WHAT YOU HAVE TO DO: For every record beneath this instruction, give an exact repetition, omitting images.

-- DATA FOR ANALYSIS follows --

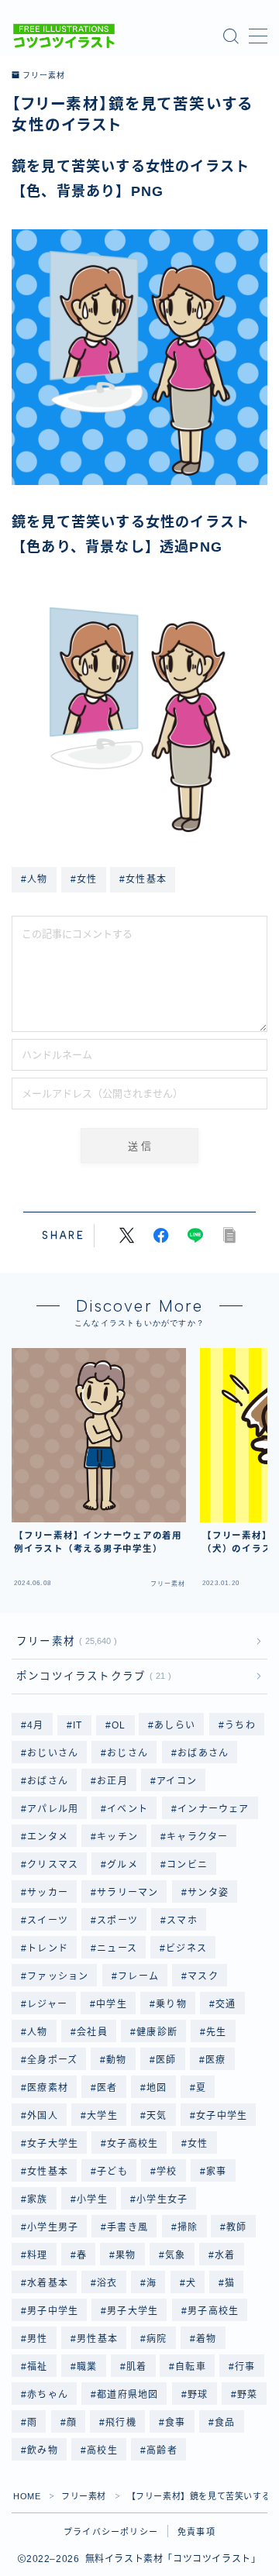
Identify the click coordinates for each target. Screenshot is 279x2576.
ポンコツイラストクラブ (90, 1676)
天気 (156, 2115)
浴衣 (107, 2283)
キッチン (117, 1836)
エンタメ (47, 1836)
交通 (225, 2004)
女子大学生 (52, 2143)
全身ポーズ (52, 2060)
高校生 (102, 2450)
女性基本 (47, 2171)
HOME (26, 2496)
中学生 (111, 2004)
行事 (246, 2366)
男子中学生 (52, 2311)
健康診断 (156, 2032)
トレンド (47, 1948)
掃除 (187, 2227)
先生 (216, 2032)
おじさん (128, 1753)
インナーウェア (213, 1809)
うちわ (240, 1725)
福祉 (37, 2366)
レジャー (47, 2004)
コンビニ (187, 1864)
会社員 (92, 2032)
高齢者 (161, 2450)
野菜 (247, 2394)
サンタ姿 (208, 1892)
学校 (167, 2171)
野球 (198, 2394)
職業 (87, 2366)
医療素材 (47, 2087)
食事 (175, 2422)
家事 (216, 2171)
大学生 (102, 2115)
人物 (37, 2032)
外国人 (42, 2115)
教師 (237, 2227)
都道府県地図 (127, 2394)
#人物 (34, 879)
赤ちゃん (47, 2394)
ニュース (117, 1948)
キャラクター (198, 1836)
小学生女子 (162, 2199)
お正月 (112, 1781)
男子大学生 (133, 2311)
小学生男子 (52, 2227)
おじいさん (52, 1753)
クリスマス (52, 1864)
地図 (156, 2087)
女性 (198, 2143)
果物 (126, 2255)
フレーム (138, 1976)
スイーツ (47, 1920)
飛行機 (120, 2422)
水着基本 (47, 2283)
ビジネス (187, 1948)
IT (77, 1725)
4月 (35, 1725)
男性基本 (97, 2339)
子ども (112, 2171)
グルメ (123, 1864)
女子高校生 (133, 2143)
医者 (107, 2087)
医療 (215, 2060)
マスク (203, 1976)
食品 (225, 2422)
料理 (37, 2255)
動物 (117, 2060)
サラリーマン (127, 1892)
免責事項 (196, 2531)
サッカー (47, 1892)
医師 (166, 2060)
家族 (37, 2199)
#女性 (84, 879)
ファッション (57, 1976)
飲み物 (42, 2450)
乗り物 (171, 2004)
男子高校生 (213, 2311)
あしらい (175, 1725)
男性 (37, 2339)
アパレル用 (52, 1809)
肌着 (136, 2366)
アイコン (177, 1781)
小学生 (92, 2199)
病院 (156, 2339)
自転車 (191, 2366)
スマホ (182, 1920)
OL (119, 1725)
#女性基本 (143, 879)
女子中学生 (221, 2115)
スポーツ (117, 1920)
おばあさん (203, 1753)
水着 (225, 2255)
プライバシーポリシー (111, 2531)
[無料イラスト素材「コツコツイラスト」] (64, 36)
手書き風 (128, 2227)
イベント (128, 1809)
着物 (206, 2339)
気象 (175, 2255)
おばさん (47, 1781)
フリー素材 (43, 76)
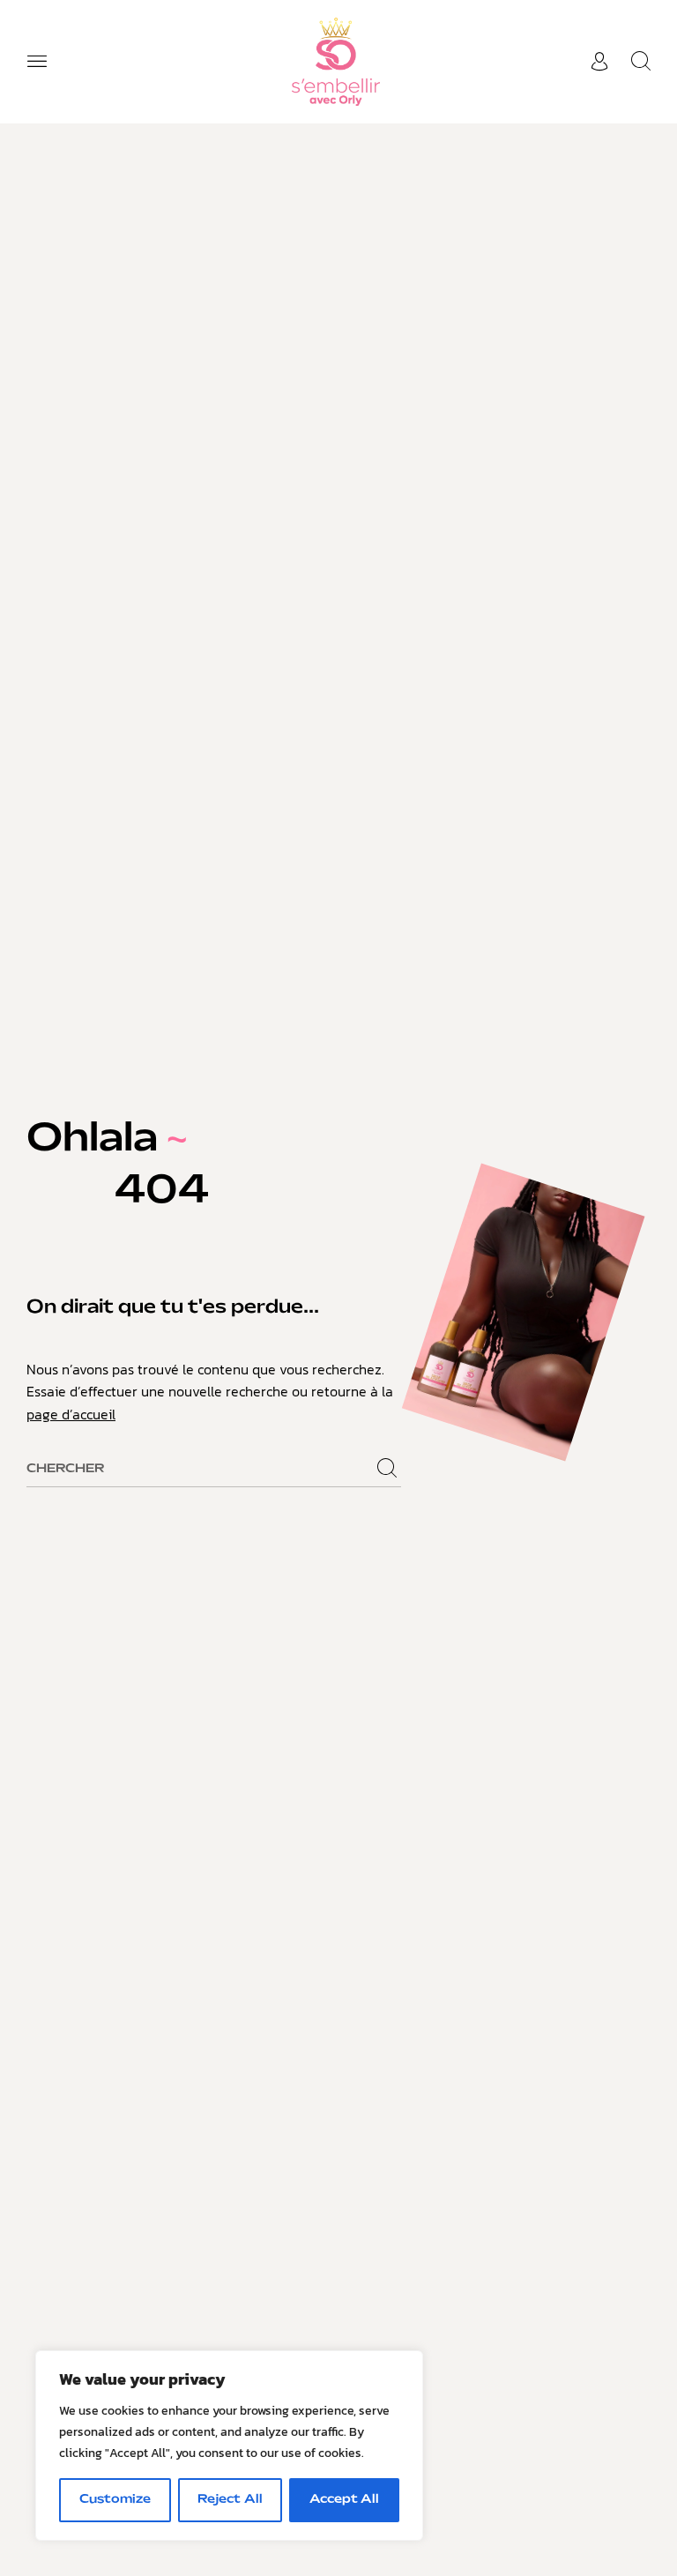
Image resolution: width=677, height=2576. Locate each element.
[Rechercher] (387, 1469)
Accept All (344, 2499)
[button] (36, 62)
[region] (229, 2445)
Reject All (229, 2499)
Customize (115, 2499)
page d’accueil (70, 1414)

-- DATA FOR ANALYSIS concluded --

COMPLETED TASK:
Identify the click coordinates for each target. Screenshot is 279x2576.
ポンコツイラストクラブ (90, 1676)
天気 (156, 2115)
浴衣 (107, 2283)
キッチン (117, 1836)
エンタメ (47, 1836)
交通 (225, 2004)
女子大学生 (52, 2143)
全身ポーズ (52, 2060)
高校生 (102, 2450)
女性基本 (47, 2171)
HOME (26, 2496)
中学生 (111, 2004)
行事 (246, 2366)
男子中学生 (52, 2311)
健康診断 (156, 2032)
トレンド (47, 1948)
掃除 (187, 2227)
先生 (216, 2032)
おじさん (128, 1753)
インナーウェア (213, 1809)
うちわ (240, 1725)
福祉 (37, 2366)
レジャー (47, 2004)
コンビニ (187, 1864)
会社員 (92, 2032)
高齢者 (161, 2450)
野菜 (247, 2394)
サンタ姿 (208, 1892)
学校 (167, 2171)
野球 (198, 2394)
職業 (87, 2366)
医療素材 (47, 2087)
食事 (175, 2422)
家事 (216, 2171)
大学生 (102, 2115)
人物 (37, 2032)
外国人 (42, 2115)
教師 (237, 2227)
都道府県地図 (127, 2394)
#人物 (34, 879)
赤ちゃん (47, 2394)
ニュース (117, 1948)
キャラクター (198, 1836)
小学生女子 (162, 2199)
お正月 (112, 1781)
男子大学生 (133, 2311)
小学生男子 (52, 2227)
おじいさん (52, 1753)
クリスマス (52, 1864)
地図 (156, 2087)
女性 (198, 2143)
果物 (126, 2255)
フレーム (138, 1976)
スイーツ (47, 1920)
飛行機 (120, 2422)
水着基本 (47, 2283)
ビジネス (187, 1948)
IT (77, 1725)
4月 (35, 1725)
男性基本 (97, 2339)
子ども (112, 2171)
グルメ (123, 1864)
女子高校生 (133, 2143)
医者 (107, 2087)
医療 (215, 2060)
マスク (203, 1976)
食品 (225, 2422)
料理 (37, 2255)
動物 (117, 2060)
サラリーマン (127, 1892)
免責事項 (196, 2531)
サッカー (47, 1892)
医師 (166, 2060)
家族 (37, 2199)
#女性 (84, 879)
ファッション (57, 1976)
飲み物 (42, 2450)
乗り物 (171, 2004)
男子高校生 (213, 2311)
あしらい (175, 1725)
男性 (37, 2339)
アパレル用 (52, 1809)
肌着 (136, 2366)
アイコン (177, 1781)
小学生 (92, 2199)
病院 (156, 2339)
自転車 (191, 2366)
スマホ (182, 1920)
OL (119, 1725)
#女性基本 (143, 879)
女子中学生 (221, 2115)
スポーツ (117, 1920)
おばあさん (203, 1753)
水着 (225, 2255)
プライバシーポリシー (111, 2531)
[無料イラスト素材「コツコツイラスト」] (64, 36)
手書き風 (128, 2227)
イベント (128, 1809)
着物 (206, 2339)
気象 (175, 2255)
おばさん (47, 1781)
フリー素材 (43, 76)
Image resolution: width=677, height=2576. Locate each element.
[Rechercher] (387, 1469)
Accept All (344, 2499)
[button] (36, 62)
[region] (229, 2445)
Reject All (229, 2499)
Customize (115, 2499)
page d’accueil (70, 1414)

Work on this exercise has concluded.